Blackwater is a type of water characterized by high tannins and a very soft, acid water conditions.

http://en.wikipedia.org/wiki/Blackwater_river

An Amazon Blackwater biotope is a very common type of biotope tank. Nothing to do with brackish whatsoever. As for plants, for biotope tanks Amazon swords and other similar looking things are often used.

Here is a list of plants by region from Plantgeek:
http://www.plantgeek.net/plantguide_cat.php?category=6

My next two tanks are going to be an Amazon biotope and a South Asian biotope. Plantgeek is an *awesome* resource for plant info.


----------



## ron v (Feb 24, 2005)

Thanks loha/COM. Loha, I'm not limited to 10's. That's just what I am cycling right now. I also have a 20long and a 30. That's all the tanks I have left from the 40 or so I had three years ago. I promised my wife I wouln't go "overboard" like I did before so it will probably take me a few months to get back up to 40. LOL. I'll have to go slow. The bulbs I have now are the T8, Coolwhite, 4100K, 2800 lumins.


----------



## _Jay (Jul 3, 2009)

Off the top of my head...Water lettuce, Hygrophila difformis, Java Fern, Anubius sp.

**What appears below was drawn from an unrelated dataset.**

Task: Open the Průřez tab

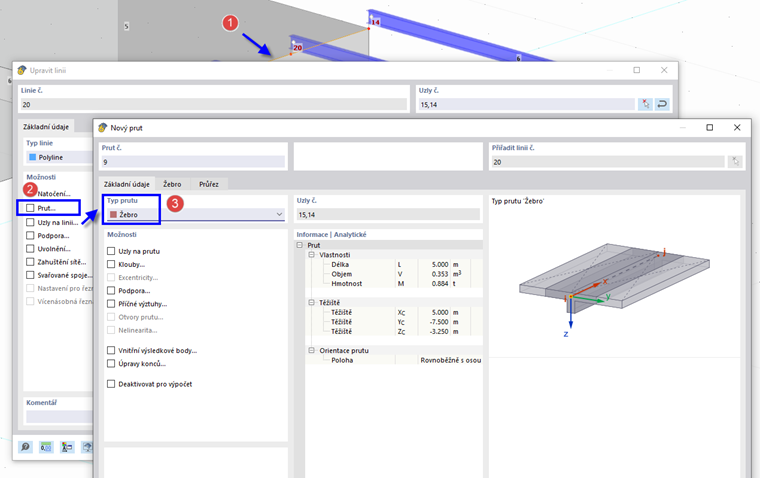Action: (209, 184)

Nana., Crypts, Ludwigia. 

Your nutrient hog will be the hydrophyla Difformis and the fastest grower followed by the Ludwigia. 

IMO You will need 1.75 - 2 watts per gallon. Eight hours per day.

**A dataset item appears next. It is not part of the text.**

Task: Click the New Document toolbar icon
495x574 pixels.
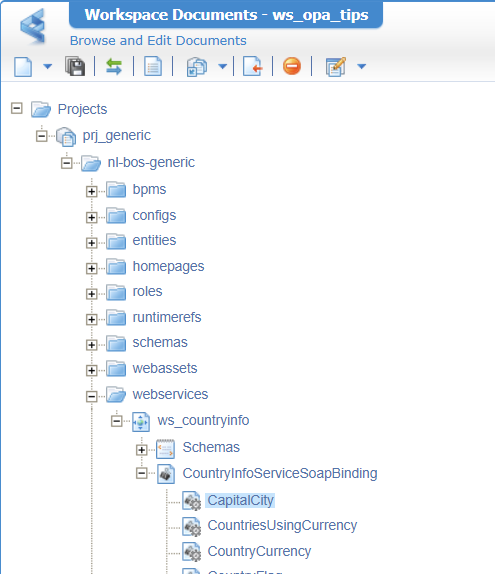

IME, If you use Anubius and Crypts, I would strongly recommend Seachem Excel daily. Not so much for the carbon but as a deterrent to algae.

Jay


----------



## ron v (Feb 24, 2005)

How do calculate that watts per gallion thing. If I have two shop light fixtures (four 38 watt tubes) that is 154 watts, right? Over two 10 gal tanks which is 20 gal. 152 divided by 20 is 7.6. So 7.6 watts per gallon??? That doesn't sound right.


----------



## lohachata (Jan 27, 2006)

to be honest ; i really have no idea how the WPG thing is calculated..but i actually think that that particular system may be going by the wayside..right now i can buy for about 5 or 6 bucks a 23 watt bulb that will give off the equivilent lumens of light as 3 60 watt bulbs..one of these bulbs over a 10 gallon tank ought to put you in the super high light plant category...and i think the fixtures can be purchased for about $50 each...
technology marches on..more in less space..all kinds of stuff going on.


----------



## BV77 (Jan 22, 2005)

Ron, for the 4' lights, better than cool white is either GE Sunshine bulbs 5000k or the GE Daylight bulbs 6700k. They are cheap at Lowe's etc, and are more in the correct color spectrum for plants. They also come in 24" and 18" sizes.


----------



## COM (Mar 15, 2008)

Ron- your WPG calculation is absolutely correct to my understanding of the measure. Watts per gallon: take the total watts divide by the total gallons. It is a fairly useless calculation as it ignores a key factor: tank height.


----------



## ron v (Feb 24, 2005)

So, how much light do I need???


----------



## lohachata (Jan 27, 2006)

just hang 1 shoplight...that should be plenty..but you may have an algae problem if you don't have enough plants..


----------